PGBA was the first FI to connect with DEERS online in 1981, and we have maintained and enhanced DEERS connectivity and usage through the years.  We implemented TNEX New DEERS in 2004, and, in August 2007, ran over 15 million queries through our online and batch systems.

Our systems actively use DEERS information as part of our eligibility, enrollment, catastrophic cap and deductible, OHI, PCM, and benefits logic for the TNEX contracts.  We understand how DEERS should be used to identify sponsors and family members, to recognize multiple entitlements and dual eligibility, and to determine the proper health benefits program.  

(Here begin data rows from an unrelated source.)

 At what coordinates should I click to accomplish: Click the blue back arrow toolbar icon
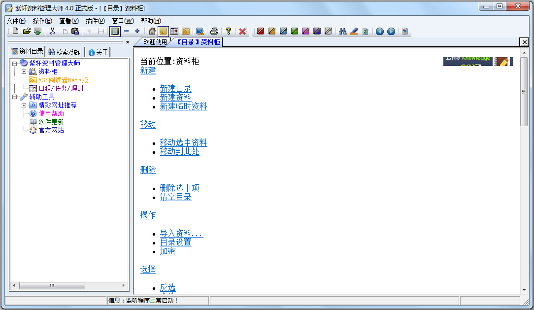(379, 32)
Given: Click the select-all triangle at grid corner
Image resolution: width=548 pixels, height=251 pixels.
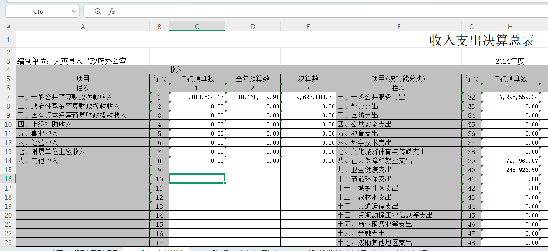Looking at the screenshot, I should click(8, 27).
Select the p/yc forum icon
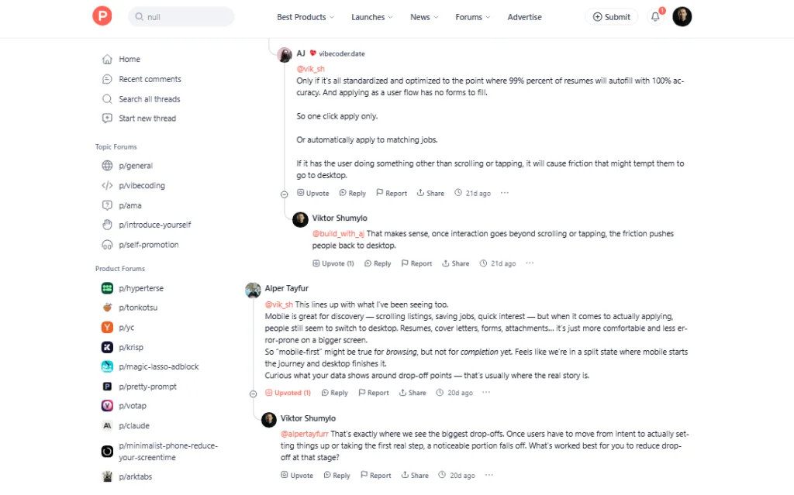This screenshot has width=794, height=495. coord(106,327)
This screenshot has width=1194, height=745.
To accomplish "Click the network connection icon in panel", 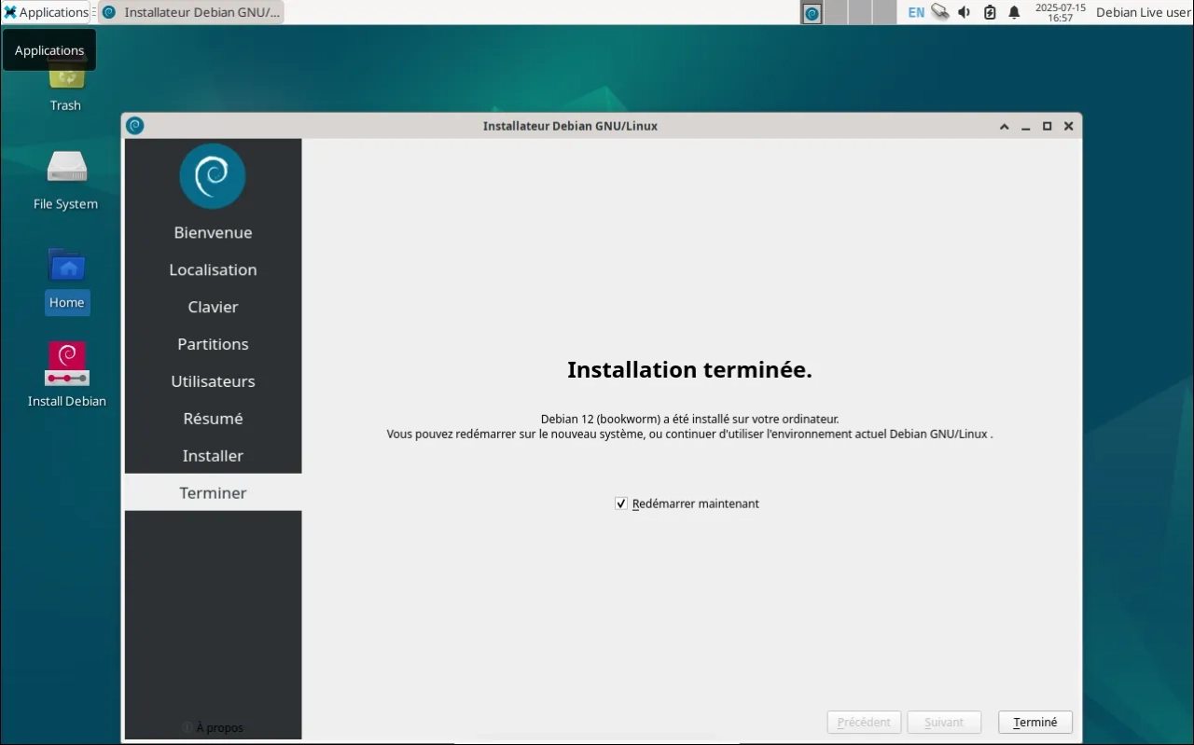I will click(x=940, y=12).
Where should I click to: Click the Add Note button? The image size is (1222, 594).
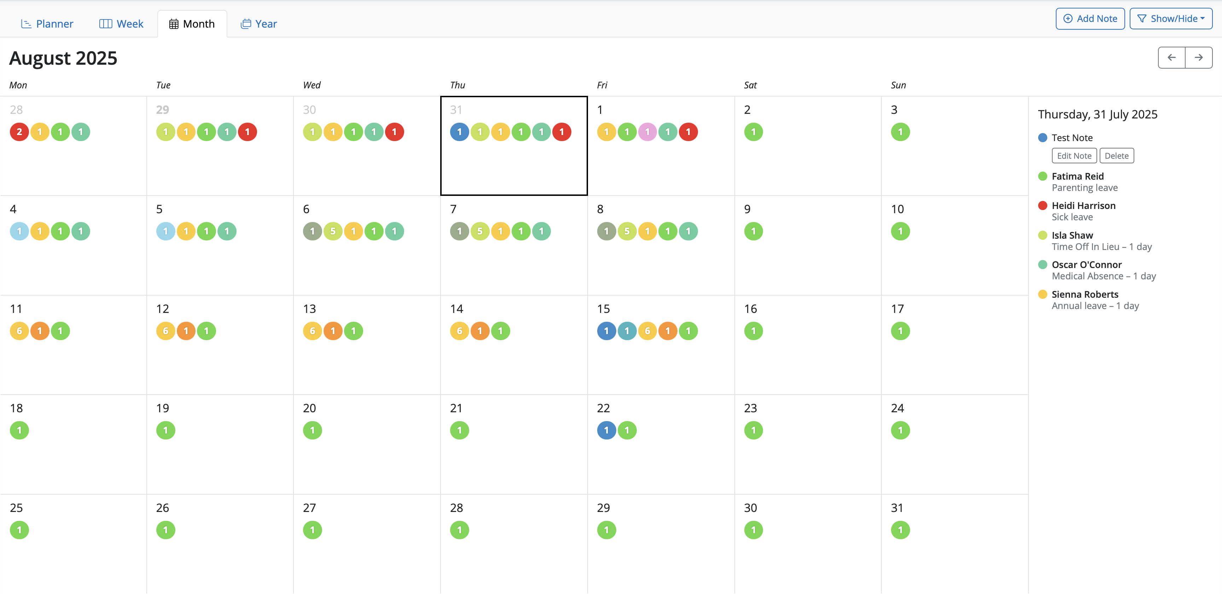coord(1090,19)
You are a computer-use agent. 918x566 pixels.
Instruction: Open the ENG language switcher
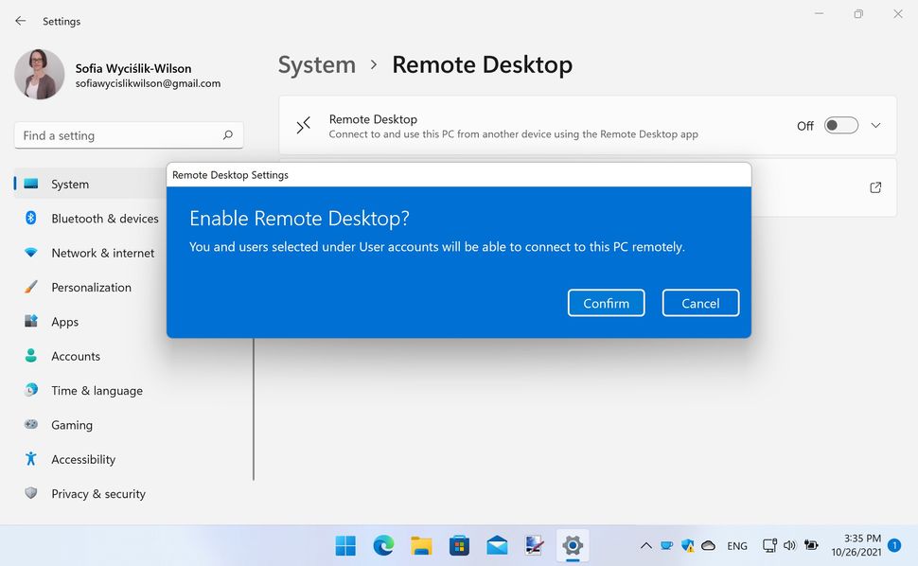coord(737,545)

We meet or exceed TMA's client server requirements for hardware platforms, operating systems, disk space, web-based applications, and encryption tools, to work with DEERS' client/server, web applications, and system-to-system interfaces.  We have well established connectivity with DMDC through the B2B Gateway using the government-configured VPN, and formal procedures for resolving problems through DSO.

Additionally, PGBA generates TED records for every claim processed, along with TEPRV records for authorized providers.  The records are then transmitted to TMA.  Voucher header summary information is balanced to the check register, and benefit checks are released for print and payment once the voucher has been approved.

EDI gateway
PGBA currently processes a number of HIPAA Electronic Data Interchange X-12 transactions from covered entities. These X12 transactions are received through the corporate electronic data interchange gateway (EDIG). EDIG performs the appropriate implementation guide edits based on transaction type, enforces the trading partner agreement, and translates the transaction into proprietary formats as per the health plan. All HIPAA transactions are stored in data repositories with the original information.

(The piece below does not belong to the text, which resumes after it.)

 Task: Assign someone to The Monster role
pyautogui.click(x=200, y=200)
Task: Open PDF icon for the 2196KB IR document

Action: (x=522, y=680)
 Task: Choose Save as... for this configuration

Our direct data entry systems used by providers, including myTRICARE.com's XPressClaim, are data content compliant and employ HIPAA compliant code sets.

Personnel security
PGBA meets current TMA fingerprint and background check requirements for DoD adjudication at the ADP/IT-II level.  The PGBA systems vice president and our information assurance manager are adjudicated as ADP/IT-I.  We are in line with MAC III sensitive requirements, as well as other TMA personnel and security policies, and have processes in place to ensure compliance.

Data security
IBM's restricted access command facility (RACF) secures online access to PGBA data, coupled with formal internal security procedures. The RACF administration area assigns and monitors secure user IDs, initial passwords, and access rights as authorized by designated plan management. Data security staff regularly review and update account and password requirements.

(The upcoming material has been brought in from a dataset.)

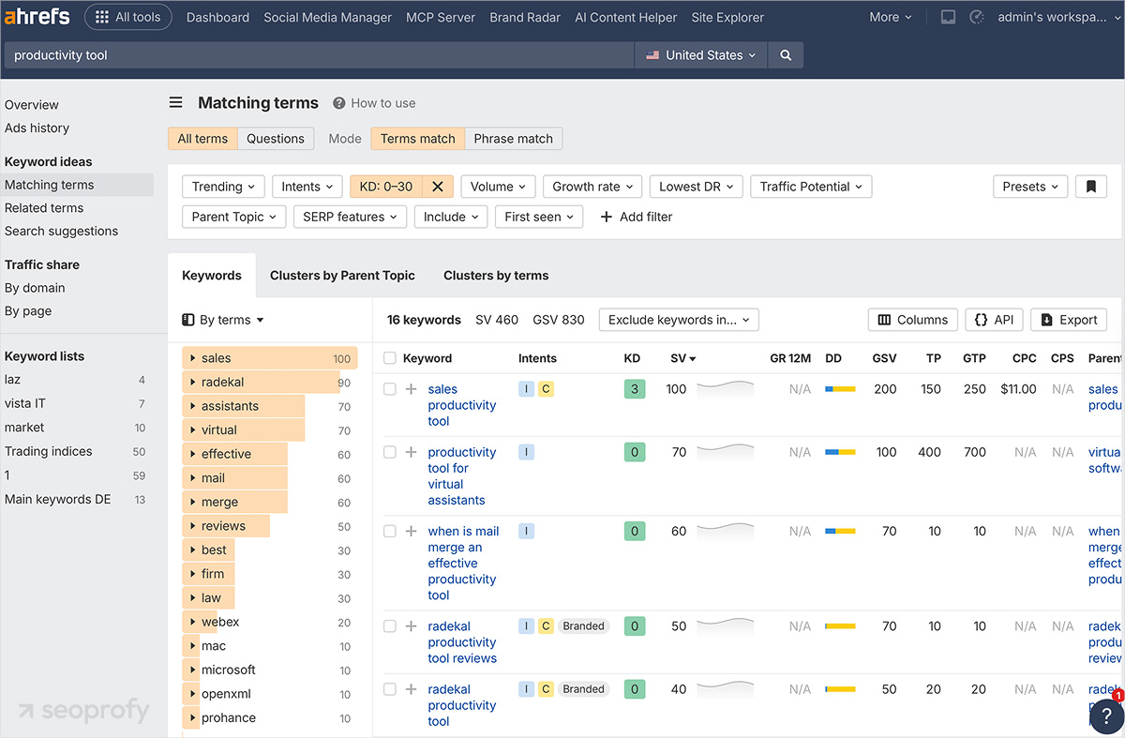The width and height of the screenshot is (1125, 738).
Task: Open the United States country selector
Action: [x=700, y=55]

PGBA has numerous controls to ensure we protect stored data from unauthorized use. Our data security administration staff closely monitors the RACF facility to safeguard system databases, libraries, programs, data, databases and other technologies.

Corporate policy dictates the use of encryption software when transferring sensitive information from any device, whether it's the enterprise server, a laptop, desktop PC, or flash drive.

Physical security
All PGBA facilities have installed access control systems and digital closed circuit televisions. Uniformed security guards monitor camera and access control card transactions. 

Our data center is fully secure, and is also patrolled by guards. Bollard posts surround the outside of the data center facility to protect it from vehicle intrusion. Ballistic glass impedes entering through windows in sensitive areas. Security and operations staff members monitor closed circuit cameras that are located around the perimeter of the facility, at external and internal entrances, and in various locations throughout the data center. Card and biometric hand-reader devices control access to the data center. A computer monitoring system logs all entries to prevent any unauthorized person from entering. Sensors and double-door mantraps limit normal access to one person per card to prevent "piggybacking." Duress alarms are available for extreme emergencies.